━━ Provided data ━━

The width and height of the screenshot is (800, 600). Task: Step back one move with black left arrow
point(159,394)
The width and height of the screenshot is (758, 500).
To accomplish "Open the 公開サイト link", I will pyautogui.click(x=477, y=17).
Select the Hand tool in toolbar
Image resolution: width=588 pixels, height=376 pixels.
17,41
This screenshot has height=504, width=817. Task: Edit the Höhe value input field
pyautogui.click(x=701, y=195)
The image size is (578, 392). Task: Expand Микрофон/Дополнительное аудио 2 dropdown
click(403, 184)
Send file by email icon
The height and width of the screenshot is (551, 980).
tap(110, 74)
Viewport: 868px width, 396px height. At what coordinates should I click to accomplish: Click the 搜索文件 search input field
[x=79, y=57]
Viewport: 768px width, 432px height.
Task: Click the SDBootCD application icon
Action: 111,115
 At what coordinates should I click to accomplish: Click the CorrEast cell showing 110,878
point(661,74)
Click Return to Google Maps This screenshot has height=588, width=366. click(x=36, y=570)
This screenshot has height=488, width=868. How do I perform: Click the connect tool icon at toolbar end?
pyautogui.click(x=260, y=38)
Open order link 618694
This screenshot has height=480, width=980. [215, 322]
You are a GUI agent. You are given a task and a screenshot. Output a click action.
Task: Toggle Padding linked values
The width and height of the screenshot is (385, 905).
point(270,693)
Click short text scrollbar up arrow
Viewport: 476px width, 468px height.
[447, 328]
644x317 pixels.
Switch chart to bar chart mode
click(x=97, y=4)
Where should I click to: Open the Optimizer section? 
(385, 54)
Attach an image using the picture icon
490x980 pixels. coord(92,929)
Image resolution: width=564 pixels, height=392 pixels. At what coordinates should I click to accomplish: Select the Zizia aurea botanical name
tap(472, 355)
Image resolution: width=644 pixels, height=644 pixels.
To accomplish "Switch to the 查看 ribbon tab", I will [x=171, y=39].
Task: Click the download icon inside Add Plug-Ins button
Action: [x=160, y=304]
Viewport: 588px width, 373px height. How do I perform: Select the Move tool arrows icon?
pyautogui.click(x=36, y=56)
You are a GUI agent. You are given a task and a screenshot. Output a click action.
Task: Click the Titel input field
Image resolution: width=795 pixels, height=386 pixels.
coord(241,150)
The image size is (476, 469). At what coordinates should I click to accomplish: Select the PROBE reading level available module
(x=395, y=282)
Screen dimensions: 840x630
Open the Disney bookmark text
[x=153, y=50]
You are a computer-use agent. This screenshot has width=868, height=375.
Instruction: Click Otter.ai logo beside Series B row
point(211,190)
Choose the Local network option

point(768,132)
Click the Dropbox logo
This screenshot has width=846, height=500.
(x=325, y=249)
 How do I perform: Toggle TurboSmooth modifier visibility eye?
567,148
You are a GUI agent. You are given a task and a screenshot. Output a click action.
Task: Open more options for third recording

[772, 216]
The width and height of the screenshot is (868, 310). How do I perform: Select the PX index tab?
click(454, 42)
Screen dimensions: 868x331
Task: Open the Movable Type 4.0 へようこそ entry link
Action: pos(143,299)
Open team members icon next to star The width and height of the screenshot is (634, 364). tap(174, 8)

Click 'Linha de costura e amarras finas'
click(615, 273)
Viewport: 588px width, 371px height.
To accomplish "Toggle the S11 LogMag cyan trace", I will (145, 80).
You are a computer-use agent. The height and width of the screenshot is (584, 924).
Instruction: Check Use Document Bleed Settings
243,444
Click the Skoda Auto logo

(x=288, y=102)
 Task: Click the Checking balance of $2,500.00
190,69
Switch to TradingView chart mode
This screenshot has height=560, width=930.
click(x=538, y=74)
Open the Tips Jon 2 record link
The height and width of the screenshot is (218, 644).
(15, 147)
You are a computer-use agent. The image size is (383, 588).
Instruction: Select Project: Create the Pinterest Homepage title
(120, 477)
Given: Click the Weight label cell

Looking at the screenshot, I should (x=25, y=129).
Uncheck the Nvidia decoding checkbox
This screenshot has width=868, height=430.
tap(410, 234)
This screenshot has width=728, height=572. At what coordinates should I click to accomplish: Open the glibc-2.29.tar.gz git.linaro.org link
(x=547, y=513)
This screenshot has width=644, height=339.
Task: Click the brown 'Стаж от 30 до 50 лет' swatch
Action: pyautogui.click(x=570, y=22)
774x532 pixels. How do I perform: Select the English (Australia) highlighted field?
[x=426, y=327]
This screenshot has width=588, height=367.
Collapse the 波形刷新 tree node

━━━

■ **What is needed**:
The entries above, copied exactly, form the whole answer.

■ **Answer to the exercise**:
The width and height of the screenshot is (800, 600). Task: Step back one move with black left arrow
point(159,394)
The width and height of the screenshot is (758, 500).
To accomplish "Open the 公開サイト link", I will pyautogui.click(x=477, y=17).
Select the Hand tool in toolbar
Image resolution: width=588 pixels, height=376 pixels.
17,41
This screenshot has height=504, width=817. Task: Edit the Höhe value input field
pyautogui.click(x=701, y=195)
The image size is (578, 392). Task: Expand Микрофон/Дополнительное аудио 2 dropdown
click(403, 184)
Send file by email icon
The height and width of the screenshot is (551, 980).
tap(110, 74)
Viewport: 868px width, 396px height. At what coordinates should I click to accomplish: Click the 搜索文件 search input field
[x=79, y=57]
Viewport: 768px width, 432px height.
Task: Click the SDBootCD application icon
Action: 111,115
 At what coordinates should I click to accomplish: Click the CorrEast cell showing 110,878
point(661,74)
Click Return to Google Maps This screenshot has height=588, width=366. click(x=36, y=570)
This screenshot has height=488, width=868. How do I perform: Click the connect tool icon at toolbar end?
pyautogui.click(x=260, y=38)
Open order link 618694
This screenshot has height=480, width=980. [215, 322]
You are a GUI agent. You are given a task and a screenshot. Output a click action.
Task: Toggle Padding linked values
The width and height of the screenshot is (385, 905).
point(270,693)
Click short text scrollbar up arrow
Viewport: 476px width, 468px height.
[447, 328]
644x317 pixels.
Switch chart to bar chart mode
click(x=97, y=4)
Where should I click to: Open the Optimizer section? 
(385, 54)
Attach an image using the picture icon
490x980 pixels. coord(92,929)
Image resolution: width=564 pixels, height=392 pixels. At what coordinates should I click to accomplish: Select the Zizia aurea botanical name
tap(472, 355)
Image resolution: width=644 pixels, height=644 pixels.
To accomplish "Switch to the 查看 ribbon tab", I will [x=171, y=39].
Task: Click the download icon inside Add Plug-Ins button
Action: [x=160, y=304]
Viewport: 588px width, 373px height. How do I perform: Select the Move tool arrows icon?
pyautogui.click(x=36, y=56)
You are a GUI agent. You are given a task and a screenshot. Output a click action.
Task: Click the Titel input field
Image resolution: width=795 pixels, height=386 pixels.
coord(241,150)
The image size is (476, 469). At what coordinates should I click to accomplish: Select the PROBE reading level available module
(x=395, y=282)
Screen dimensions: 840x630
Open the Disney bookmark text
[x=153, y=50]
You are a computer-use agent. This screenshot has width=868, height=375.
Instruction: Click Otter.ai logo beside Series B row
point(211,190)
Choose the Local network option

point(768,132)
Click the Dropbox logo
This screenshot has width=846, height=500.
(x=325, y=249)
 How do I perform: Toggle TurboSmooth modifier visibility eye?
567,148
You are a GUI agent. You are given a task and a screenshot. Output a click action.
Task: Open more options for third recording

[772, 216]
The width and height of the screenshot is (868, 310). How do I perform: Select the PX index tab?
click(454, 42)
Screen dimensions: 868x331
Task: Open the Movable Type 4.0 へようこそ entry link
Action: pos(143,299)
Open team members icon next to star The width and height of the screenshot is (634, 364). tap(174, 8)

Click 'Linha de costura e amarras finas'
click(615, 273)
Viewport: 588px width, 371px height.
To accomplish "Toggle the S11 LogMag cyan trace", I will (145, 80).
You are a computer-use agent. The height and width of the screenshot is (584, 924).
Instruction: Check Use Document Bleed Settings
243,444
Click the Skoda Auto logo

(x=288, y=102)
 Task: Click the Checking balance of $2,500.00
190,69
Switch to TradingView chart mode
This screenshot has height=560, width=930.
click(x=538, y=74)
Open the Tips Jon 2 record link
The height and width of the screenshot is (218, 644).
(15, 147)
You are a computer-use agent. The image size is (383, 588).
Instruction: Select Project: Create the Pinterest Homepage title
(120, 477)
Given: Click the Weight label cell

Looking at the screenshot, I should (x=25, y=129).
Uncheck the Nvidia decoding checkbox
This screenshot has width=868, height=430.
tap(410, 234)
This screenshot has width=728, height=572. At what coordinates should I click to accomplish: Open the glibc-2.29.tar.gz git.linaro.org link
(x=547, y=513)
This screenshot has width=644, height=339.
Task: Click the brown 'Стаж от 30 до 50 лет' swatch
Action: pyautogui.click(x=570, y=22)
774x532 pixels. How do I perform: Select the English (Australia) highlighted field?
[x=426, y=327]
This screenshot has width=588, height=367.
Collapse the 波形刷新 tree node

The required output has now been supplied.